My cases are sensible.  They involve real clients.  And they strive to solve my real clients’ real problems.  Easily, Subway and Starbucks don’t fit that bill.  Those were “lawyers’ cases.”  They were intended to do but one thing — make plaintiffs counsel money.  No sensible person can fairly say that if I win my cases — if I spend thousands of hours, risk hundreds of thousands of my own dollars and forego other fee-paying opportunities — I don’t deserve to make a respectable fee.

So back to my question: What’s driving the public’s disdain for plaintiffs class action lawyers getting paid?  Actually, I answered this question when I remarked that “when you add value, you deserve to get paid.”  Because it’s not about moving papers and exchanging capital.  It’s about making a difference.  It’s about adding value.

I suspect that no one questioned class counsel’s impressive payday in the breast implant litigation.  There, attorneys recovered $3.4 billion for women who suffered autoimmune disease from defective silicone breast implants.  I also doubt anyone honestly believed that plaintiffs counsel didn’t earn their fee in the Enron securities case.  That case settled for $7.2 billion and compensated shareholders whose stock became worthless when the company collapsed.

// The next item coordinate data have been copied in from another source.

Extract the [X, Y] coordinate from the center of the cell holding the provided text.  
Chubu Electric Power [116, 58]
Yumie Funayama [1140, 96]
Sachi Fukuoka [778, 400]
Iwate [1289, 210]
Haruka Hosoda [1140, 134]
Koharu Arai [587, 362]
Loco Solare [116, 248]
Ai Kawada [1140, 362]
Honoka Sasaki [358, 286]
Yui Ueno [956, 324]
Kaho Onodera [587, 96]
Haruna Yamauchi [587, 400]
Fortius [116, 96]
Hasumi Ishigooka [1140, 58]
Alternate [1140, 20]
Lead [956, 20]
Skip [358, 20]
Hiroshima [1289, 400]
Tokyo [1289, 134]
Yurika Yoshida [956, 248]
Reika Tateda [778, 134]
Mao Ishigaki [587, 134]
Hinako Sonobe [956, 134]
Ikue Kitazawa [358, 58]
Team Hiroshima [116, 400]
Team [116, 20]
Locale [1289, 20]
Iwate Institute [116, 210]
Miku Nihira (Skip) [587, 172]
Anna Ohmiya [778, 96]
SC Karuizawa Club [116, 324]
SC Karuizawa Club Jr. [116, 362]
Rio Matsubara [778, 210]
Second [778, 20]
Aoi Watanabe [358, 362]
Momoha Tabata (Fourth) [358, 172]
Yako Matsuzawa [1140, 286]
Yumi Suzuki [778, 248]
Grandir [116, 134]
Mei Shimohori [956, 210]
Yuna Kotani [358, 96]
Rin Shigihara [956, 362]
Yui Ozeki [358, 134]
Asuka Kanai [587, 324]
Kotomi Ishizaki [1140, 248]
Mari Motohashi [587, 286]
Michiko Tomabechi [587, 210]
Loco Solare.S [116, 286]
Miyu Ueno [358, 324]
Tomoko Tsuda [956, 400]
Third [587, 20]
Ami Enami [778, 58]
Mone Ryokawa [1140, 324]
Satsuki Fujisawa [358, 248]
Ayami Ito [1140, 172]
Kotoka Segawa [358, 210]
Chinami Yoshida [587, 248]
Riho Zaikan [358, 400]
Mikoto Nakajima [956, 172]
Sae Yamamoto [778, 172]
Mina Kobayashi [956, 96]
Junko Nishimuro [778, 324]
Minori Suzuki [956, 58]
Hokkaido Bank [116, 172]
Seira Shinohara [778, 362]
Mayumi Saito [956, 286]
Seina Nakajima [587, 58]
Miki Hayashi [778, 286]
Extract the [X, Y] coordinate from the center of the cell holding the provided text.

But when 1 million owners of defective Ford trucks received the opportunity to claim coupons worth $300 or $500 toward the purchase of a new vehicle while plaintiffs lawyers took home $25 million in fees, that was a problem.  (Sounds an awful lot like Subway and Starbucks, doesn’t it?)

No one can deny the age-old maxim that risk deserves reward.  Without risk-taking plaintiffs lawyers — lawyers who put everything on the line for what they believe in — there would be no defense lawyers and corporate cheaters would run amuck, ravaging consumers and victimizing well-behaving corporations.

But no one should expect plaintiffs lawyers to risk their families’ comfort and security for the same wages as these lawyers could make performing hourly work.  Anyone who thinks different is either delusional or professionally jealous, though that jealousy tends to dissipate at the specter of no direct deposit every two weeks or at losing class certification after having spent four years and half a million dollars of your own money pursuing something you believed in.

Considering all this, it’s little wonder that in Amchem Products v. Windsor, the U.S. Supreme Court, when centering on small recoveries, expressed that “[t]he policy at the very core of the class action mechanism is to overcome the problem that small recoveries do not provide the incentive for any individual to bring a solo action prosecuting his or her rights,” and that “[a] class action solves this problem by aggregating the relatively paltry potential recoveries into something worth someone’s (usually an attorney’s) labor.”

It’s not the class action system that’s defective.  That system is thoughtful, sensible and well intentioned.  It’s the system’s all too frequent manipulation by reckless plaintiffs lawyers and their defense colleagues’ complicity in supporting senseless settlements that’s the problem.

And when considering defense counsel’s insistence that their clients have instructed them to settle lawyers’ cases, the easiest response is for them simply to resist plaintiffs counsel’s demands for outlandish fees and to let the judge decide.  After all, it’s unethical to negotiate attorneys’ fees until the parties have settled anyway.

Stupid class action lawsuits filed by feckless lawyers are a disgrace.  They are a tax on society.  They torture Rule 23’s purpose, which is to help people on a mass basis, not hurt them.  But as destructive as bad class actions are, good class actions are that essential.

So the next time you wince at a class action settlement notice’s description of attorneys’ fees, ask yourself whether you’re troubled by the lawyers’ right to get paid or by the remedy that these lawyers obtained as their basis for doing so.  I think you’ll be surprised at how your perception has changed.

Daniel R. Karon is a class action attorney at Karon LLC in Cleveland, Ohio and a Law360 guest contributor.  He chairs the American Bar Association’s National Institute on Class Actions and teaches complex litigation at Columbia Law School.